◆ What to produce
Quote each of the following entries word for word, without changing any characters.
[BEGIN]
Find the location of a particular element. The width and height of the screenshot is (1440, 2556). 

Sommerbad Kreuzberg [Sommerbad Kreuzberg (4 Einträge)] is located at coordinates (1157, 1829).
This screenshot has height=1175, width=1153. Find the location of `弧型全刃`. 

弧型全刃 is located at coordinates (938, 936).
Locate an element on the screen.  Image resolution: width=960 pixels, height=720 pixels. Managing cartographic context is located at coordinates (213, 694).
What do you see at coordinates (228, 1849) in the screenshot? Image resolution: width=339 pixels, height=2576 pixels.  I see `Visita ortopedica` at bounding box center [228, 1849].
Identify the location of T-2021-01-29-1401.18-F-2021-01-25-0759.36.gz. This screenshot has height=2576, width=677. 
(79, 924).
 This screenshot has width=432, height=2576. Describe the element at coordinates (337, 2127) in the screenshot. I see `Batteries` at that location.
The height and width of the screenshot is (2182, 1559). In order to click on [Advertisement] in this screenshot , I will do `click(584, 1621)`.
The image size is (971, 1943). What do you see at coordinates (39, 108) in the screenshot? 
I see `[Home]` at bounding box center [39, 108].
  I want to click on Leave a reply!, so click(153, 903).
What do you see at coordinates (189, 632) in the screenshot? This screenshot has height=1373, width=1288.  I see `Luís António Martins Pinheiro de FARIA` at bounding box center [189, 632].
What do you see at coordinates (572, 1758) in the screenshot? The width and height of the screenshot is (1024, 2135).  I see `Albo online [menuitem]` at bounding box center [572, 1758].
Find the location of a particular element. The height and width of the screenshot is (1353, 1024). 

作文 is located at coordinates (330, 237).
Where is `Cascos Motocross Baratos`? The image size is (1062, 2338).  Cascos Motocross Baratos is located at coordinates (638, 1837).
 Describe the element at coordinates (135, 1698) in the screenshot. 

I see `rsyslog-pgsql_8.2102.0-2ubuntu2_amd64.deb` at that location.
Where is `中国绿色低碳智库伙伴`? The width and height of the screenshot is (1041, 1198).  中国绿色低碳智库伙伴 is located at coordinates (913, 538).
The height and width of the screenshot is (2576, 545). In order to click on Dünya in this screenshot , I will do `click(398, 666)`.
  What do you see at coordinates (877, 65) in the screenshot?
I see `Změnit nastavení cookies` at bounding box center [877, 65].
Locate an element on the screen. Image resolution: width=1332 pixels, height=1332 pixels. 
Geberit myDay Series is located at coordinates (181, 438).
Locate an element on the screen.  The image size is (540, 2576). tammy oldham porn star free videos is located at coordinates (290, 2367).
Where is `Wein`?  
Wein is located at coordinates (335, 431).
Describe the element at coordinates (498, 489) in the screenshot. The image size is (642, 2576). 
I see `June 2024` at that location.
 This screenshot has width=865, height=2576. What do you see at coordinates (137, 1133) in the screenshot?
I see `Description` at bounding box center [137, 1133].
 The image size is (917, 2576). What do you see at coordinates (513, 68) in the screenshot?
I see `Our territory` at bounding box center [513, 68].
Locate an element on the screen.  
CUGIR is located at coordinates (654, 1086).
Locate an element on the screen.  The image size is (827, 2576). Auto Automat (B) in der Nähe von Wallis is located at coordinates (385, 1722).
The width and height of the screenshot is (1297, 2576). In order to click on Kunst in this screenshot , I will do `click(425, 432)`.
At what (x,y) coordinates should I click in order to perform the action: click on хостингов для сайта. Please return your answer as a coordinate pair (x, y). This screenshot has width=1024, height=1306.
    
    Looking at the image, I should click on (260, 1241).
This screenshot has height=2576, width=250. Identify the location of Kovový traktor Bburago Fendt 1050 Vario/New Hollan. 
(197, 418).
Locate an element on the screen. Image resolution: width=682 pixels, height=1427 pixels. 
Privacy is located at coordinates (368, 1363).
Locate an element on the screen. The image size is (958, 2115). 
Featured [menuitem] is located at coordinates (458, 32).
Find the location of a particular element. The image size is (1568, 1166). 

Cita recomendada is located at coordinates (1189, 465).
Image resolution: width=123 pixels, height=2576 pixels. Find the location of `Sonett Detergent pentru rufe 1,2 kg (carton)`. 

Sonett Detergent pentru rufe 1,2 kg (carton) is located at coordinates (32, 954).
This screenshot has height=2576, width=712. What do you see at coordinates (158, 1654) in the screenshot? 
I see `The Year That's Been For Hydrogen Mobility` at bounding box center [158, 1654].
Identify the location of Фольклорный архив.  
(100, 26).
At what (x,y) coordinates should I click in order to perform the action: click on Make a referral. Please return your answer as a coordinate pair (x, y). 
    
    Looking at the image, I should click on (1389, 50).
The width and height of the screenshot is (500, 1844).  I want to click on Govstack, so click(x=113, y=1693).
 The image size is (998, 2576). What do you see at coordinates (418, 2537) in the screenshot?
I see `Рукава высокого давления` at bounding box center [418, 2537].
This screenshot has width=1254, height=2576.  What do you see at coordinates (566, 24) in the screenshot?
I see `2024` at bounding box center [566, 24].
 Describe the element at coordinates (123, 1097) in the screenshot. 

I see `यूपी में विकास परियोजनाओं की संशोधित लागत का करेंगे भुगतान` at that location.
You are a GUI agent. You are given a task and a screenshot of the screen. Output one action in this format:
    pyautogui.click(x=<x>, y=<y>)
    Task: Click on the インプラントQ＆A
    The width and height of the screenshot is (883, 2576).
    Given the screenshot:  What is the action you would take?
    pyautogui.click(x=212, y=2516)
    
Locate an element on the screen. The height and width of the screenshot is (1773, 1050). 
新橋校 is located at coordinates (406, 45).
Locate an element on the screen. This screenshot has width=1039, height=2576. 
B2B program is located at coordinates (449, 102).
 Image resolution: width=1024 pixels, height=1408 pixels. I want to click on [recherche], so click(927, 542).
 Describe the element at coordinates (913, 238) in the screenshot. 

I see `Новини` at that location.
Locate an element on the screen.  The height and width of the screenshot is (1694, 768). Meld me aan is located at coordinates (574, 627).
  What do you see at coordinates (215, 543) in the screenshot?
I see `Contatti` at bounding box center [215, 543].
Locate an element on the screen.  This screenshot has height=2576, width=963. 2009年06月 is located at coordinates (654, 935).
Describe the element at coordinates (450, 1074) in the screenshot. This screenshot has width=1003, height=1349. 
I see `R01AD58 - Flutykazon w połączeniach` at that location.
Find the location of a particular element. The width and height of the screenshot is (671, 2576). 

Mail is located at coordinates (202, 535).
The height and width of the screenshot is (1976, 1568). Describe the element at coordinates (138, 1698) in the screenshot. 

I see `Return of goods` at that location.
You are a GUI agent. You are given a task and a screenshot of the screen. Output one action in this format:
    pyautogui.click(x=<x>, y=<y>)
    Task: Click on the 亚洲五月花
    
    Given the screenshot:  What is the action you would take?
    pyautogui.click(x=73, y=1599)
[END]
◆ Exercise output
Find the location of a particular element. The width and height of the screenshot is (1440, 2556). 

Sommerbad Kreuzberg [Sommerbad Kreuzberg (4 Einträge)] is located at coordinates (1157, 1829).
This screenshot has height=1175, width=1153. Find the location of `弧型全刃`. 

弧型全刃 is located at coordinates (938, 936).
Locate an element on the screen.  Image resolution: width=960 pixels, height=720 pixels. Managing cartographic context is located at coordinates (213, 694).
What do you see at coordinates (228, 1849) in the screenshot? Image resolution: width=339 pixels, height=2576 pixels.  I see `Visita ortopedica` at bounding box center [228, 1849].
Identify the location of T-2021-01-29-1401.18-F-2021-01-25-0759.36.gz. This screenshot has height=2576, width=677. 
(79, 924).
 This screenshot has width=432, height=2576. Describe the element at coordinates (337, 2127) in the screenshot. I see `Batteries` at that location.
The height and width of the screenshot is (2182, 1559). In order to click on [Advertisement] in this screenshot , I will do `click(584, 1621)`.
The image size is (971, 1943). What do you see at coordinates (39, 108) in the screenshot? 
I see `[Home]` at bounding box center [39, 108].
  I want to click on Leave a reply!, so click(153, 903).
What do you see at coordinates (189, 632) in the screenshot? This screenshot has height=1373, width=1288.  I see `Luís António Martins Pinheiro de FARIA` at bounding box center [189, 632].
What do you see at coordinates (572, 1758) in the screenshot? The width and height of the screenshot is (1024, 2135).  I see `Albo online [menuitem]` at bounding box center [572, 1758].
Find the location of a particular element. The height and width of the screenshot is (1353, 1024). 

作文 is located at coordinates (330, 237).
Where is `Cascos Motocross Baratos`? The image size is (1062, 2338).  Cascos Motocross Baratos is located at coordinates (638, 1837).
 Describe the element at coordinates (135, 1698) in the screenshot. 

I see `rsyslog-pgsql_8.2102.0-2ubuntu2_amd64.deb` at that location.
Where is `中国绿色低碳智库伙伴`? The width and height of the screenshot is (1041, 1198).  中国绿色低碳智库伙伴 is located at coordinates (913, 538).
The height and width of the screenshot is (2576, 545). In order to click on Dünya in this screenshot , I will do `click(398, 666)`.
  What do you see at coordinates (877, 65) in the screenshot?
I see `Změnit nastavení cookies` at bounding box center [877, 65].
Locate an element on the screen. Image resolution: width=1332 pixels, height=1332 pixels. 
Geberit myDay Series is located at coordinates (181, 438).
Locate an element on the screen.  The image size is (540, 2576). tammy oldham porn star free videos is located at coordinates (290, 2367).
Where is `Wein`?  
Wein is located at coordinates (335, 431).
Describe the element at coordinates (498, 489) in the screenshot. The image size is (642, 2576). 
I see `June 2024` at that location.
 This screenshot has width=865, height=2576. What do you see at coordinates (137, 1133) in the screenshot?
I see `Description` at bounding box center [137, 1133].
 The image size is (917, 2576). What do you see at coordinates (513, 68) in the screenshot?
I see `Our territory` at bounding box center [513, 68].
Locate an element on the screen.  
CUGIR is located at coordinates (654, 1086).
Locate an element on the screen.  The image size is (827, 2576). Auto Automat (B) in der Nähe von Wallis is located at coordinates (385, 1722).
The width and height of the screenshot is (1297, 2576). In order to click on Kunst in this screenshot , I will do `click(425, 432)`.
At what (x,y) coordinates should I click in order to perform the action: click on хостингов для сайта. Please return your answer as a coordinate pair (x, y). This screenshot has width=1024, height=1306.
    
    Looking at the image, I should click on (260, 1241).
This screenshot has height=2576, width=250. Identify the location of Kovový traktor Bburago Fendt 1050 Vario/New Hollan. 
(197, 418).
Locate an element on the screen. Image resolution: width=682 pixels, height=1427 pixels. 
Privacy is located at coordinates (368, 1363).
Locate an element on the screen. The image size is (958, 2115). 
Featured [menuitem] is located at coordinates (458, 32).
Find the location of a particular element. The image size is (1568, 1166). 

Cita recomendada is located at coordinates (1189, 465).
Image resolution: width=123 pixels, height=2576 pixels. Find the location of `Sonett Detergent pentru rufe 1,2 kg (carton)`. 

Sonett Detergent pentru rufe 1,2 kg (carton) is located at coordinates (32, 954).
This screenshot has height=2576, width=712. What do you see at coordinates (158, 1654) in the screenshot? 
I see `The Year That's Been For Hydrogen Mobility` at bounding box center [158, 1654].
Identify the location of Фольклорный архив.  
(100, 26).
At what (x,y) coordinates should I click in order to perform the action: click on Make a referral. Please return your answer as a coordinate pair (x, y). 
    
    Looking at the image, I should click on (1389, 50).
The width and height of the screenshot is (500, 1844).  I want to click on Govstack, so click(x=113, y=1693).
 The image size is (998, 2576). What do you see at coordinates (418, 2537) in the screenshot?
I see `Рукава высокого давления` at bounding box center [418, 2537].
This screenshot has width=1254, height=2576.  What do you see at coordinates (566, 24) in the screenshot?
I see `2024` at bounding box center [566, 24].
 Describe the element at coordinates (123, 1097) in the screenshot. 

I see `यूपी में विकास परियोजनाओं की संशोधित लागत का करेंगे भुगतान` at that location.
You are a GUI agent. You are given a task and a screenshot of the screen. Output one action in this format:
    pyautogui.click(x=<x>, y=<y>)
    Task: Click on the インプラントQ＆A
    The width and height of the screenshot is (883, 2576).
    Given the screenshot:  What is the action you would take?
    pyautogui.click(x=212, y=2516)
    
Locate an element on the screen. The height and width of the screenshot is (1773, 1050). 
新橋校 is located at coordinates (406, 45).
Locate an element on the screen. This screenshot has width=1039, height=2576. 
B2B program is located at coordinates (449, 102).
 Image resolution: width=1024 pixels, height=1408 pixels. I want to click on [recherche], so click(927, 542).
 Describe the element at coordinates (913, 238) in the screenshot. 

I see `Новини` at that location.
Locate an element on the screen.  The height and width of the screenshot is (1694, 768). Meld me aan is located at coordinates (574, 627).
  What do you see at coordinates (215, 543) in the screenshot?
I see `Contatti` at bounding box center [215, 543].
Locate an element on the screen.  This screenshot has height=2576, width=963. 2009年06月 is located at coordinates (654, 935).
Describe the element at coordinates (450, 1074) in the screenshot. This screenshot has width=1003, height=1349. 
I see `R01AD58 - Flutykazon w połączeniach` at that location.
Find the location of a particular element. The width and height of the screenshot is (671, 2576). 

Mail is located at coordinates (202, 535).
The height and width of the screenshot is (1976, 1568). Describe the element at coordinates (138, 1698) in the screenshot. 

I see `Return of goods` at that location.
You are a GUI agent. You are given a task and a screenshot of the screen. Output one action in this format:
    pyautogui.click(x=<x>, y=<y>)
    Task: Click on the 亚洲五月花
    
    Given the screenshot:  What is the action you would take?
    pyautogui.click(x=73, y=1599)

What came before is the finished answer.